Unificazione degli ospedali, i dubbi rimangono

Unificazione degli ospedali, i dubbi rimangono

IMOLA – Sono molte le reazioni politiche arrivate a seguito delle dichiarazioni del sindaco metropolitano, Virginio Merola, di voler avviare il percorso per unire gli ospedali metropolitani, dichiarazioni alla quale si sono associate le Ausl di Imola e di Bologna, raccogliendo in qualche modo la sfida. E le preoccupazioni sono più di una, perché con il termine “unificazione” non è ancora ben chiaro chi manterrà cosa e soprattutto come saranno riorganizzati i servizi, le prestazioni erogate e lo stesso personale.

A esprimere perplessità è il consigliere del Gruppo misto (Nuova Intesa Civica) Nicolas Vacchi.

“Il sindaco Manca ha affermato sulla stampa un sostanziale sì alla circolazione del personale ma no alla fusione della ASL. Ma questa unificazione delle reti cliniche ci allarma non poco – afferma Vacchi -.
A nostro avviso, i vertici non chiamano “fusione” quella delle ASL Imola e Bologna,  perché probabilmente in questo caso dovrebbero tagliare delle poltrone. Mentre con l’unificazione delle reti cliniche si suppone che faranno fronte alla carenza del personale sanitario ed amministrativo, facendo girare medici e impiegati fra le varie reti cliniche dell’intera area metropolitana, senza però toccare minimamente le posizioni di vertice, che rimarrebbero presumibilmente garantite.
Scenario plausibile? Se così fosse, avremmo vertici non toccati dai tagli , medici e impiegati che girano freneticamente fra i vari ospedali. In tutto questo i servizi ai pazienti saranno così celeri ed efficienti? I dubbi sono molti”.

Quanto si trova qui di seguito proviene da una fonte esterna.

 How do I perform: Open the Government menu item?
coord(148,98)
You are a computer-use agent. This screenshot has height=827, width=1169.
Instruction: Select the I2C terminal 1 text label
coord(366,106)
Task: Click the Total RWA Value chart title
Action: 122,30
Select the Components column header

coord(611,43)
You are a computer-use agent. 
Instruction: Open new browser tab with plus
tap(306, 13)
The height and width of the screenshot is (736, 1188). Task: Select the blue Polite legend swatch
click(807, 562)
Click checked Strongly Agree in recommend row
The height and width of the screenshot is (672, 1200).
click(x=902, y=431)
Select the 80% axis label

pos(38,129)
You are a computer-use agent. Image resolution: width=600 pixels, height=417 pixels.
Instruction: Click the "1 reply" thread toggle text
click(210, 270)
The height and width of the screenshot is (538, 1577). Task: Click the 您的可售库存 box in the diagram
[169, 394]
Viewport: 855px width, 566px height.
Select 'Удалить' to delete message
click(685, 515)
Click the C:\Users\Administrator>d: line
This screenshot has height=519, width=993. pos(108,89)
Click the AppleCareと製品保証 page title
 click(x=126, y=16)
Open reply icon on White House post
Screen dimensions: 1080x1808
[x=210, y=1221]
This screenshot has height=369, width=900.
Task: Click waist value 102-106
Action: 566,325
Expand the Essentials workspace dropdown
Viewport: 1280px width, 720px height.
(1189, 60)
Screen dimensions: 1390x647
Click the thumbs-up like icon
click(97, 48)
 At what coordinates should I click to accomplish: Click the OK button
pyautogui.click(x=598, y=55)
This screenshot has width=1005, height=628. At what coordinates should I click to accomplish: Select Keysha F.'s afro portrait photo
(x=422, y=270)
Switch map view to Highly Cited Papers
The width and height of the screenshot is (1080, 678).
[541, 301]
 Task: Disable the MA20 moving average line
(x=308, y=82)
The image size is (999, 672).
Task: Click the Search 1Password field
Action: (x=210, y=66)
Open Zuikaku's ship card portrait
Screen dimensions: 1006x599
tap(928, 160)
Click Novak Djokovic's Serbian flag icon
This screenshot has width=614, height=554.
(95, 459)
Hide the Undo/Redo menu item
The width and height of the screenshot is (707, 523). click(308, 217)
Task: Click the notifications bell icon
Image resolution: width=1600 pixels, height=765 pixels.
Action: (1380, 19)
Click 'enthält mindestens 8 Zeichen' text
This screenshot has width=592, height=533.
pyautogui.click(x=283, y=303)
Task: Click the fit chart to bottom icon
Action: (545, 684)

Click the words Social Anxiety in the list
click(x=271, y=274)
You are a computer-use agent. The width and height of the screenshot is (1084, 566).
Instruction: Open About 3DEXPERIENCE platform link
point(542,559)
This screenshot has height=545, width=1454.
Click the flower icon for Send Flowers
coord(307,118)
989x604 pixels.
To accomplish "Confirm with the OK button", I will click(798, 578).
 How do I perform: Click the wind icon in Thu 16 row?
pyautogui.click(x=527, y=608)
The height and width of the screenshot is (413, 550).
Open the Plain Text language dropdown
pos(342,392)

Anche dall’associazione Tommaso Moro si levano critiche. “Guardiamo con grande preoccupazione il confuso, e a nostro avviso anche approssimativo, dibattito sulla tema sanità imolese e dell’area metropolitana bolognese che si è sviluppato fuori dalle sedi proprie  – afferma il presidente Alessandro Mirri -. L’autonomia dell’ASL di Imola non si tocca in quanto è la premessa necessaria per discutere alla pari di integrazione nelle reti ospedaliere della città metropolitana per potenziare i servizi e qualificarli e mantenere la necessaria vicinanza ai bisogni della popolazione”. Mirri ha anche invitato il vicepresidente dell’associazione, il consigliere Romano Linguerri, a convocare tempestivamente la commissione sanità al fine di chiarire definitivamente quale sia il percorso che attende l’Ausl di Imola in fatto di riorganizzazione.